DATA FOR THE TASK:
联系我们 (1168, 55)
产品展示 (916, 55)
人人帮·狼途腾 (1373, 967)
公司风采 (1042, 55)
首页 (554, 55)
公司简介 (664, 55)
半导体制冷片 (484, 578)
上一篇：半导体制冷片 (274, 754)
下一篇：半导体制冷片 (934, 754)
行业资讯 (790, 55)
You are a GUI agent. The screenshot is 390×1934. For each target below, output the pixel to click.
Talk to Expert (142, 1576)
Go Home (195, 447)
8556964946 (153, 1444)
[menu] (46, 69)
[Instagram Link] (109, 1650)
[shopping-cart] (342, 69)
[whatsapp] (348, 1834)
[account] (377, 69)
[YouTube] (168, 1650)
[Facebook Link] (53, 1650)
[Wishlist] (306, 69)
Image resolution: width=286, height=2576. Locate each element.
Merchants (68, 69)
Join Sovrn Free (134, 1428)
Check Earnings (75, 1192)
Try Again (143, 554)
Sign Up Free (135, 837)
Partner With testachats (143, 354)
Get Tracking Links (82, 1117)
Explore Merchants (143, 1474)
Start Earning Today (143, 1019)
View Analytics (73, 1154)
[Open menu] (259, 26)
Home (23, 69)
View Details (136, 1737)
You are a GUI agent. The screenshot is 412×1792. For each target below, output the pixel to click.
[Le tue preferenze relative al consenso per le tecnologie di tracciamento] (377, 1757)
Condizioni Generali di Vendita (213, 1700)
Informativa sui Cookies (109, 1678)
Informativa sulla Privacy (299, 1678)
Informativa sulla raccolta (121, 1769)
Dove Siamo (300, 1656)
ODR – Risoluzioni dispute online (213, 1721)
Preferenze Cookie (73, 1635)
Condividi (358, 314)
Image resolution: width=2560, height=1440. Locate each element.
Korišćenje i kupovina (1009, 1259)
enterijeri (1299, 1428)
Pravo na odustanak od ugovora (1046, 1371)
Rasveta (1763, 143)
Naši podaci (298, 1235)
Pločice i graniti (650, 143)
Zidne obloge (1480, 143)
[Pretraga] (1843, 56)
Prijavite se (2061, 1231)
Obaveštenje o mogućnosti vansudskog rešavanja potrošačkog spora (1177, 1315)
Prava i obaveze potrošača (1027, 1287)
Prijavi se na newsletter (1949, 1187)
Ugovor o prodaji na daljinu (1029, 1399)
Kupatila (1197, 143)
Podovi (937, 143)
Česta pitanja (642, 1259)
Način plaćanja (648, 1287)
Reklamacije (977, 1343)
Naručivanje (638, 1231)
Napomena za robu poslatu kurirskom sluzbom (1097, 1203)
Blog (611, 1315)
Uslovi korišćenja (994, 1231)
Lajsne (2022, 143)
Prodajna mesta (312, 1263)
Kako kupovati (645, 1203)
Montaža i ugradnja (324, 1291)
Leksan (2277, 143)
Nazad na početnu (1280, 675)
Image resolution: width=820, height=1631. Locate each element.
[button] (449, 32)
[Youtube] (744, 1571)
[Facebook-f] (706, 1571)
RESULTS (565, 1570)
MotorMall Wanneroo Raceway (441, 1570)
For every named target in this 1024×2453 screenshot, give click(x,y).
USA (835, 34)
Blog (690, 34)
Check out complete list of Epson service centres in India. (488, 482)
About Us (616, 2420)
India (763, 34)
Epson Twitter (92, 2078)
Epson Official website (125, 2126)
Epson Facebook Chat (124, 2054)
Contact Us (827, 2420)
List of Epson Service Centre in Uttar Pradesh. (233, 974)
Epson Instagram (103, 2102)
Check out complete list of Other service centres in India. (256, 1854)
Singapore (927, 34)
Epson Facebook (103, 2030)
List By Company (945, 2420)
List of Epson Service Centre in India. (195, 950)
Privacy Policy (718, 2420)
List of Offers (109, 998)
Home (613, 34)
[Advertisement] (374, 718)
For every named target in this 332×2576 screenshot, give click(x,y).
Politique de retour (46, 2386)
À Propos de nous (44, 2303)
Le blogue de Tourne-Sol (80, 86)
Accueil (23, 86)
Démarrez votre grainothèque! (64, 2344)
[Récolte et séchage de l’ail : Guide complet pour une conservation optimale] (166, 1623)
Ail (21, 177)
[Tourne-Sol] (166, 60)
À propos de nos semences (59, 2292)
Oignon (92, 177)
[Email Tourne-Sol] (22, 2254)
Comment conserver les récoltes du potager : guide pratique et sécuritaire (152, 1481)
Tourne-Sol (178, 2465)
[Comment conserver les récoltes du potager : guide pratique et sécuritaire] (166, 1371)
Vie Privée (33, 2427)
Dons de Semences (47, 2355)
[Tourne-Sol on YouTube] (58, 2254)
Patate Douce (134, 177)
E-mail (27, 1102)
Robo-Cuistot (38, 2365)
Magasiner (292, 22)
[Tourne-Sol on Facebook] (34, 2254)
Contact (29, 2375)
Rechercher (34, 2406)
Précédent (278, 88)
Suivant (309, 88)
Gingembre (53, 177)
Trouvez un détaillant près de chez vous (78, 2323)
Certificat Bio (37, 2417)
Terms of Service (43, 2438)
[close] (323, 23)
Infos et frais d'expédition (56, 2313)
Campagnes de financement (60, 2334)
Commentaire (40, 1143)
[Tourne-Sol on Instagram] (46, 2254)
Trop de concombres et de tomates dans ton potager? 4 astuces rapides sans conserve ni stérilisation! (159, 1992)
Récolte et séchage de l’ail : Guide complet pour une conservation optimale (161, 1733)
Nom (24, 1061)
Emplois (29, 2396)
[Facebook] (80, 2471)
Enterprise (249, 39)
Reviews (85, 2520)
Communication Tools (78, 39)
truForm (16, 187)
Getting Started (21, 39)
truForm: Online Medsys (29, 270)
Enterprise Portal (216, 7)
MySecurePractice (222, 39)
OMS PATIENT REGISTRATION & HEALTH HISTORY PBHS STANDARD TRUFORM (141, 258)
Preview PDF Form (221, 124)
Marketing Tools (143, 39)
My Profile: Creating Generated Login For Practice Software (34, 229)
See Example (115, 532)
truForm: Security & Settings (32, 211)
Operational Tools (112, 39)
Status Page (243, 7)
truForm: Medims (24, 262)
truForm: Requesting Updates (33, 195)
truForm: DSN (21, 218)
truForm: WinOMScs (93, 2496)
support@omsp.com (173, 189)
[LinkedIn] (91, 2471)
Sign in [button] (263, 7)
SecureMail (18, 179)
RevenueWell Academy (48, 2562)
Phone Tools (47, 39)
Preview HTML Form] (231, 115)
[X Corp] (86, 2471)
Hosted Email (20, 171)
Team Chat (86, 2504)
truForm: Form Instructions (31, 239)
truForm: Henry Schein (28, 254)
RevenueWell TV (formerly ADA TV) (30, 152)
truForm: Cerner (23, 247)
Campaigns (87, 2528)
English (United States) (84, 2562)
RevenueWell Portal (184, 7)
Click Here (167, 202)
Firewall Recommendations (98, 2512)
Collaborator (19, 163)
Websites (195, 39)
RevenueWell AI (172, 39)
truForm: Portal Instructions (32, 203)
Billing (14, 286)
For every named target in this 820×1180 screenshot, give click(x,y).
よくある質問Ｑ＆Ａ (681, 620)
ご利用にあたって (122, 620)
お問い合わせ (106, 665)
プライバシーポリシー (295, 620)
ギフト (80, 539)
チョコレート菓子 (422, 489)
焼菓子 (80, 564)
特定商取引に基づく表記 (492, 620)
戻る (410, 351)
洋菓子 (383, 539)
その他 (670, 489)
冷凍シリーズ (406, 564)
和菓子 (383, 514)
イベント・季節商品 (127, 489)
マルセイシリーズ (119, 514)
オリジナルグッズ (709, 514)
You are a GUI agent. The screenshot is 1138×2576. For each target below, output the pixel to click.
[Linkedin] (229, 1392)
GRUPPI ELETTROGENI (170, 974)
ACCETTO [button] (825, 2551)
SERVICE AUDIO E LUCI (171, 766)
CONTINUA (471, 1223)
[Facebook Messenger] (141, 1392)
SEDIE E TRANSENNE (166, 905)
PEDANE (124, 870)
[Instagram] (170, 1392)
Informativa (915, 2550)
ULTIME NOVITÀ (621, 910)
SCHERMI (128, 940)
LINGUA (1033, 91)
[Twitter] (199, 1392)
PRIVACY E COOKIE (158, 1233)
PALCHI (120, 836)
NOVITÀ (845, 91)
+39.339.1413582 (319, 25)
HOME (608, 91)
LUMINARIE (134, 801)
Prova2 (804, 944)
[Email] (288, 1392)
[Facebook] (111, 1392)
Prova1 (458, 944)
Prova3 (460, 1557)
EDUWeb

WHAT IS EXPECTED:
Write out the listing's lines exactly, from its first line through the line that contains "Naručivanje (638, 1231)", and stop there.

EXERCISE OUTPUT:
联系我们 (1168, 55)
产品展示 (916, 55)
人人帮·狼途腾 (1373, 967)
公司风采 (1042, 55)
首页 (554, 55)
公司简介 (664, 55)
半导体制冷片 (484, 578)
上一篇：半导体制冷片 (274, 754)
下一篇：半导体制冷片 (934, 754)
行业资讯 (790, 55)
You are a GUI agent. The screenshot is 390×1934. For each target below, output the pixel to click.
Talk to Expert (142, 1576)
Go Home (195, 447)
8556964946 (153, 1444)
[menu] (46, 69)
[Instagram Link] (109, 1650)
[shopping-cart] (342, 69)
[whatsapp] (348, 1834)
[account] (377, 69)
[YouTube] (168, 1650)
[Facebook Link] (53, 1650)
[Wishlist] (306, 69)
Image resolution: width=286, height=2576. Locate each element.
Merchants (68, 69)
Join Sovrn Free (134, 1428)
Check Earnings (75, 1192)
Try Again (143, 554)
Sign Up Free (135, 837)
Partner With testachats (143, 354)
Get Tracking Links (82, 1117)
Explore Merchants (143, 1474)
Start Earning Today (143, 1019)
View Analytics (73, 1154)
[Open menu] (259, 26)
Home (23, 69)
View Details (136, 1737)
You are a GUI agent. The screenshot is 412×1792. For each target below, output the pixel to click.
[Le tue preferenze relative al consenso per le tecnologie di tracciamento] (377, 1757)
Condizioni Generali di Vendita (213, 1700)
Informativa sui Cookies (109, 1678)
Informativa sulla Privacy (299, 1678)
Informativa sulla raccolta (121, 1769)
Dove Siamo (300, 1656)
ODR – Risoluzioni dispute online (213, 1721)
Preferenze Cookie (73, 1635)
Condividi (358, 314)
Image resolution: width=2560, height=1440. Locate each element.
Korišćenje i kupovina (1009, 1259)
enterijeri (1299, 1428)
Pravo na odustanak od ugovora (1046, 1371)
Rasveta (1763, 143)
Naši podaci (298, 1235)
Pločice i graniti (650, 143)
Zidne obloge (1480, 143)
[Pretraga] (1843, 56)
Prijavite se (2061, 1231)
Obaveštenje o mogućnosti vansudskog rešavanja potrošačkog spora (1177, 1315)
Prava i obaveze potrošača (1027, 1287)
Prijavi se na newsletter (1949, 1187)
Ugovor o prodaji na daljinu (1029, 1399)
Kupatila (1197, 143)
Podovi (937, 143)
Česta pitanja (642, 1259)
Način plaćanja (648, 1287)
Reklamacije (977, 1343)
Naručivanje (638, 1231)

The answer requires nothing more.